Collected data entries
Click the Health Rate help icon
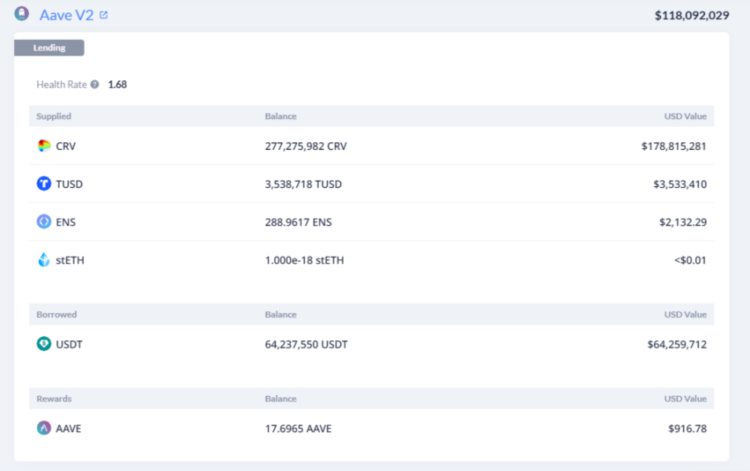This screenshot has width=750, height=471. click(95, 85)
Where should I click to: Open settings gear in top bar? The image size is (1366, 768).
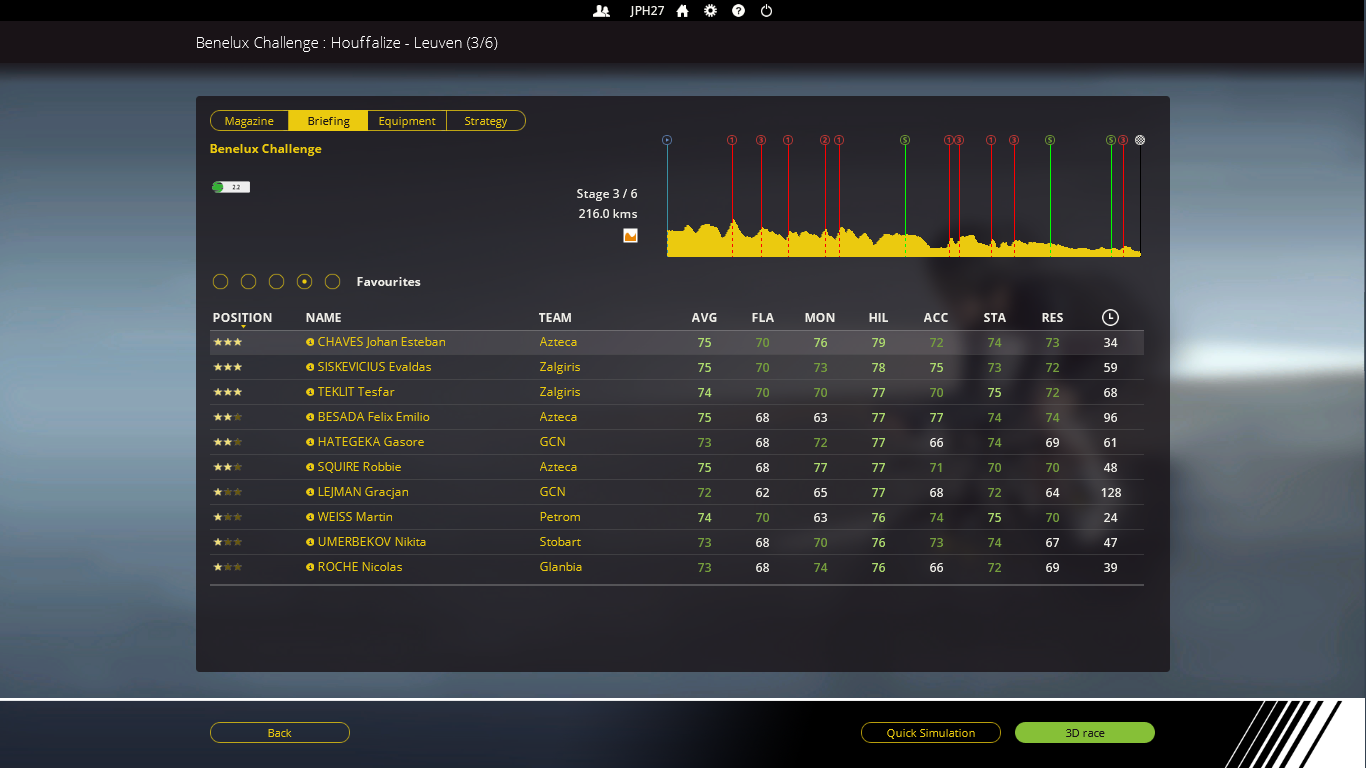pyautogui.click(x=710, y=11)
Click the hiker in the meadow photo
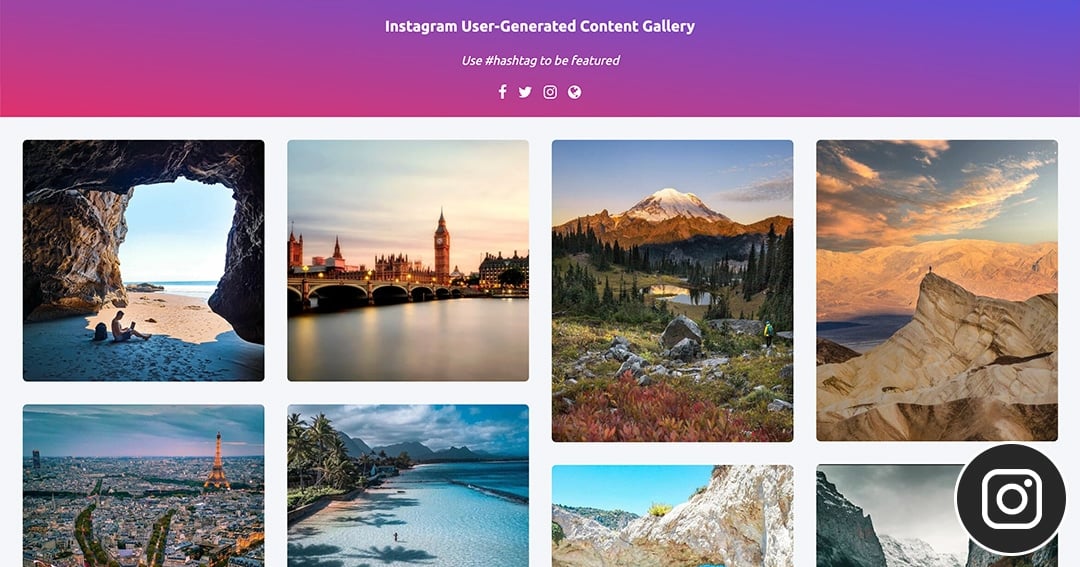 [x=768, y=333]
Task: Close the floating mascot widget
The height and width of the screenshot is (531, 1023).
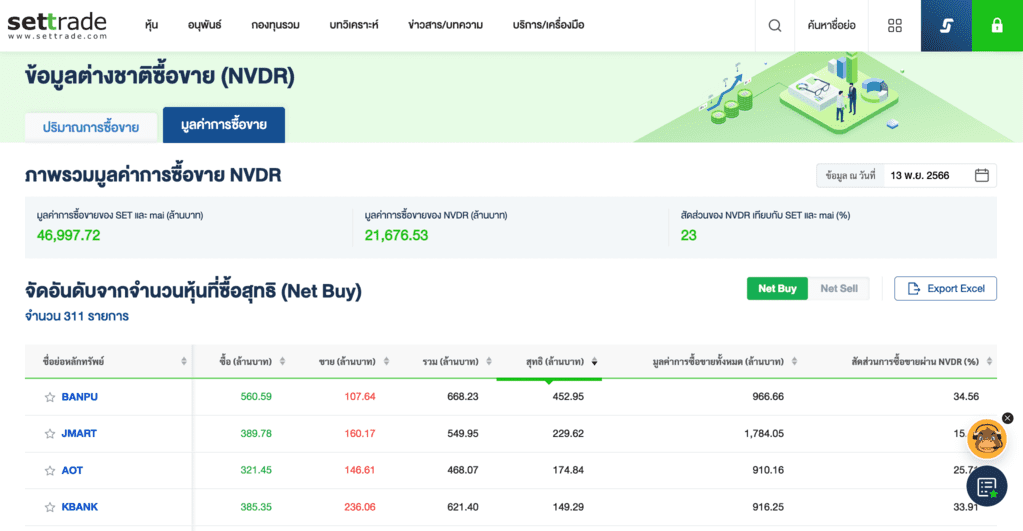Action: point(1007,418)
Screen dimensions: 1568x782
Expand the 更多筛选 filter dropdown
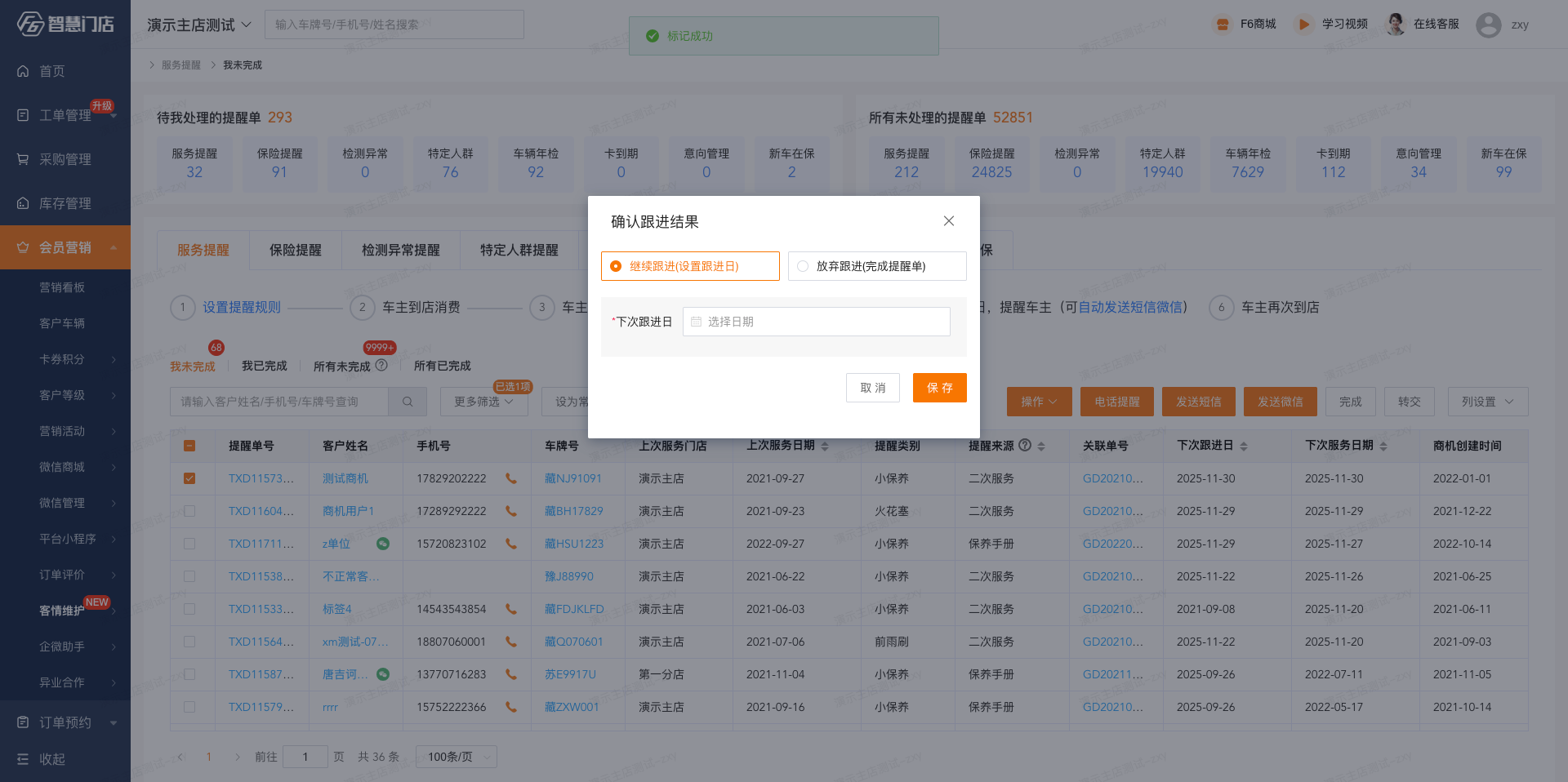[483, 402]
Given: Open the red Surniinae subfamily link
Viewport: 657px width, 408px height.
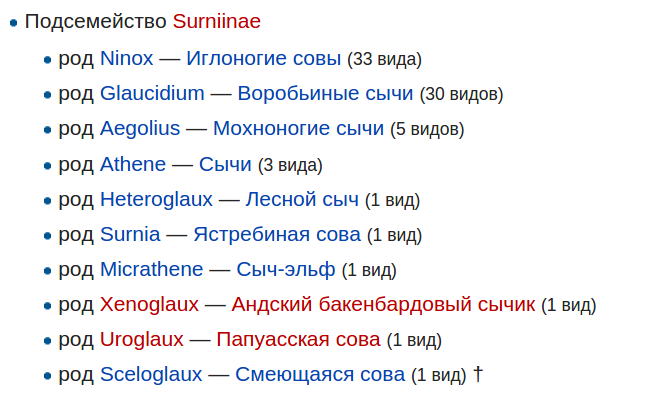Looking at the screenshot, I should point(216,22).
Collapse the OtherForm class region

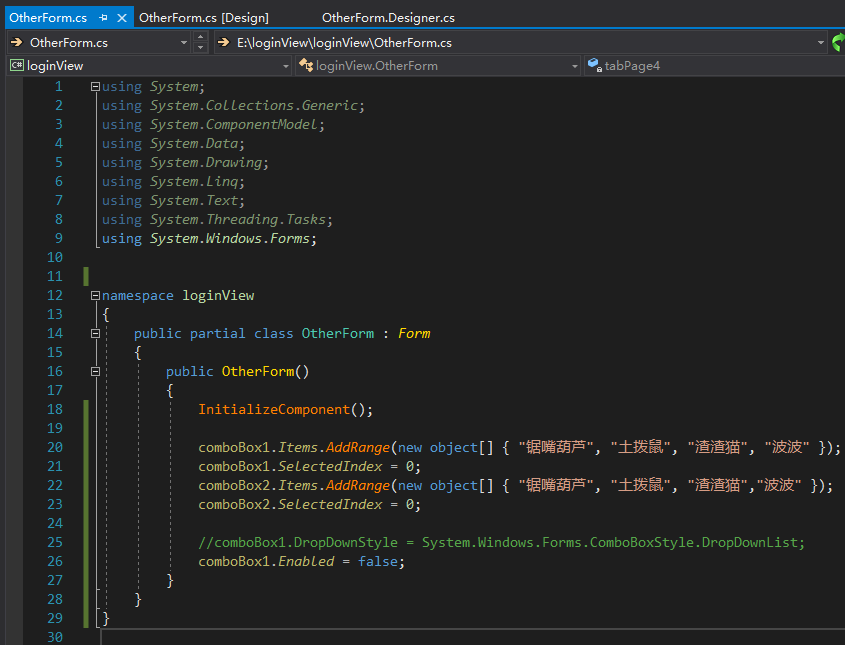[x=95, y=333]
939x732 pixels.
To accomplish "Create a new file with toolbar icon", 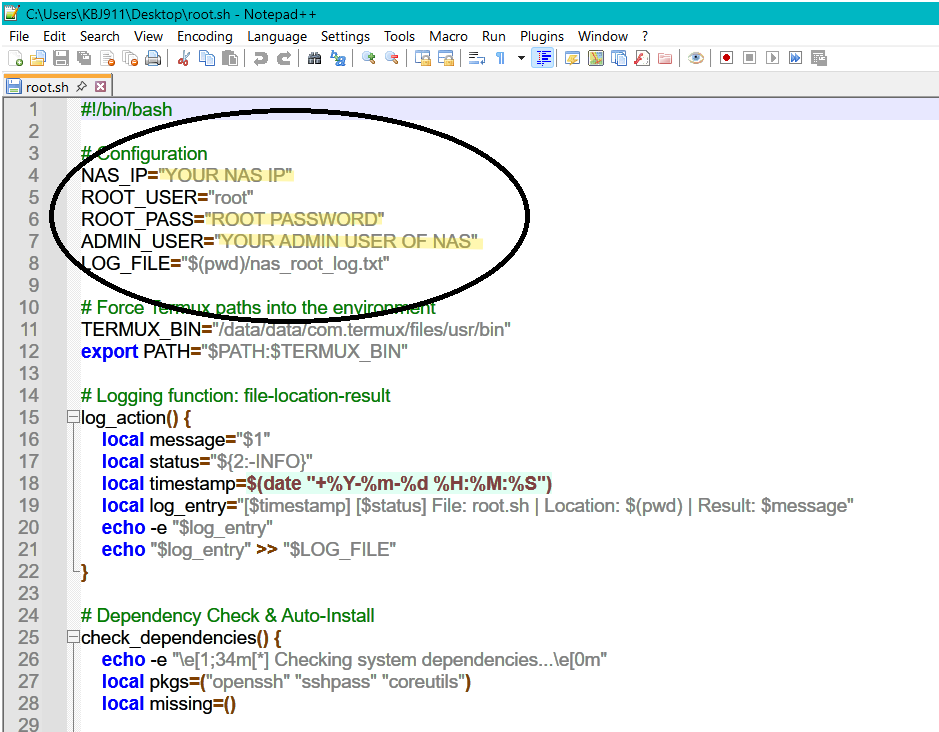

Brief —
The lines wanted run from the one with "Where should I" through the final line of the data; repeat them word for word and skip every picture.

Your response —
Where should I click to: Open settings gear in top bar? The image size is (1366, 768).
pyautogui.click(x=710, y=11)
Click the hiker in the meadow photo
 [x=768, y=333]
Task: Close the floating mascot widget
The height and width of the screenshot is (531, 1023).
Action: point(1007,418)
Screen dimensions: 1568x782
Expand the 更多筛选 filter dropdown
[483, 402]
Given: Open the red Surniinae subfamily link
Viewport: 657px width, 408px height.
Looking at the screenshot, I should point(216,22).
Collapse the OtherForm class region

[x=95, y=333]
939x732 pixels.
To accomplish "Create a new file with toolbar icon", 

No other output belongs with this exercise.